摘んだ茶葉を揉むと、細胞が壊れて中の酵素(ポリフェノールオキシダーゼ)が飛び出す。この酵素が、葉に含まれるカテキンを空気中の酸素と結びつけていく。生まれるのがテアフラビンやテアルビジンといった色素で、紅茶のあの赤褐色と、こくのある渋みはここから来る。つまり「発酵」と呼ばれてきた工程は、化学的にはほとんど酸化だ。リンゴの切り口が茶色くなるのと、原理は同じ仲間にある。

なお、本当に微生物が働く茶もある。プーアル茶や、日本の阿波番茶・碁石茶などの後発酵茶がそれで、こちらは文字どおりの発酵だ。

同じ葉から、緑茶も紅茶も

面白いのは、緑茶・烏龍茶・紅茶が、すべて同じ一種類の木(チャノキ)の葉からできることだ。
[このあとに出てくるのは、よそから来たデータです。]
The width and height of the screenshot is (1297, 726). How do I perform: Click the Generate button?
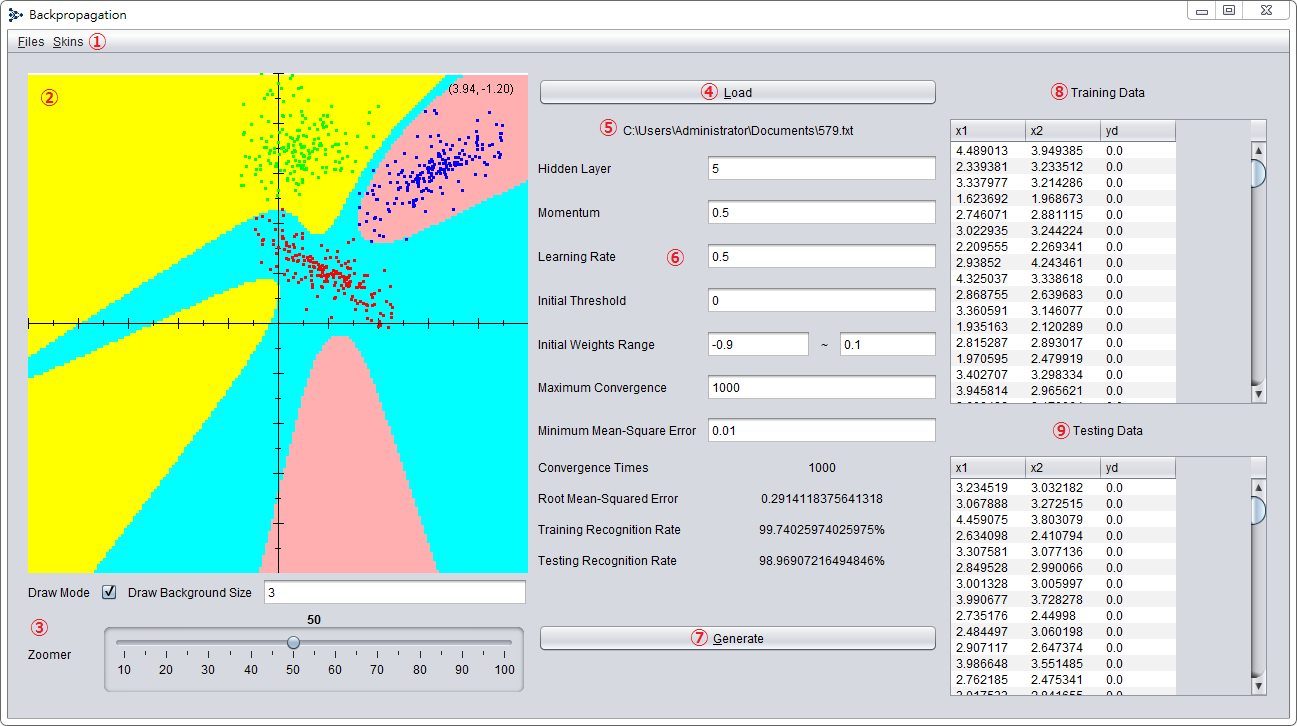[x=738, y=638]
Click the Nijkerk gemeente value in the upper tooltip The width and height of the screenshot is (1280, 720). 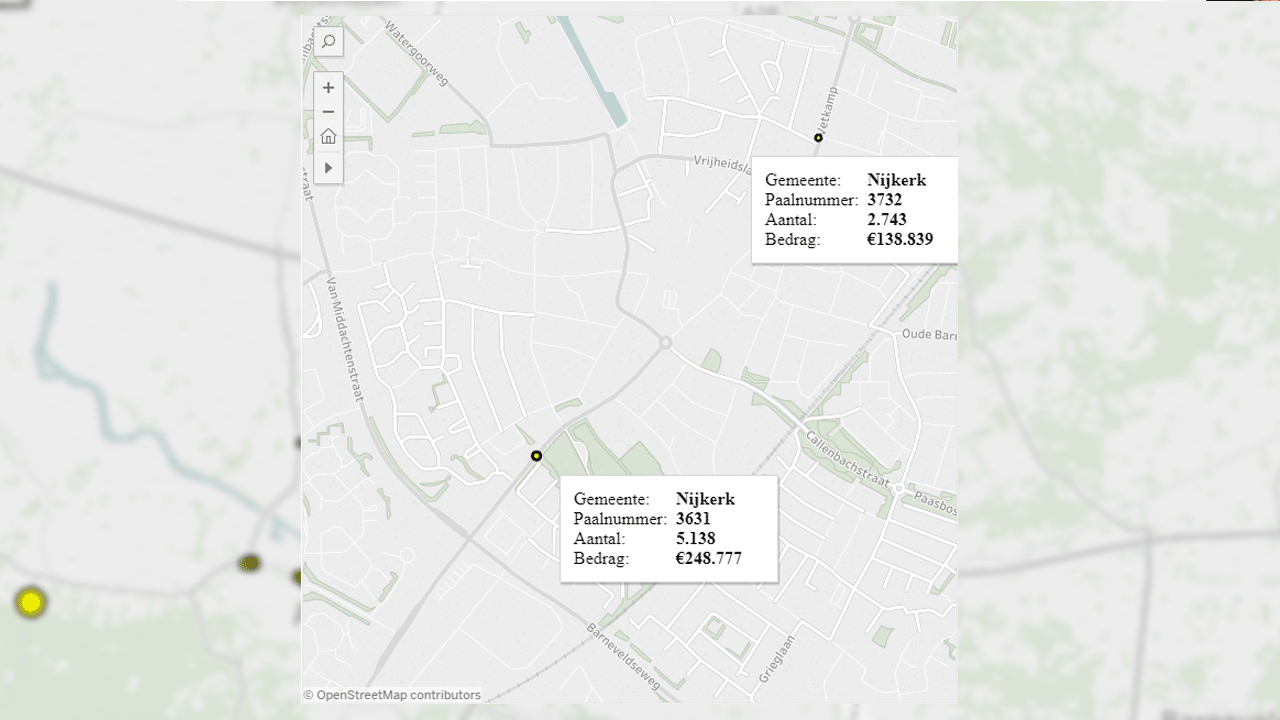click(897, 180)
違いは酸化をどこで止めるか、それだけと言っていい。摘んですぐ蒸したり釜で炒ったりして熱を入れると、酵素が止まり酸化が進まない——これが緑茶。途中まで酸化させて止めれば烏龍茶、最後まで進めれば紅茶になる。一杯の色を分けるのは品種以上に「待つ時間の長さ」なのだ。

知っていると得する一杯

この仕組みは淹れ方と保存に直結する。すでに酸化しきった紅茶は比較的安定で、熱湯(95℃前後)でしっかり香りを開かせるのが向く。一方、酸化を止めてある緑茶は酸素・光・湿気・高温に弱く、ぬるめ(70〜80℃)で渋みを抑え、開封後は密閉して冷暗所へ。買いだめより少量を新しく、が結局おいしい。

茶葉が「待つ」あいだに姿を変えていると思うと、棚の缶の見え方も少し変わる。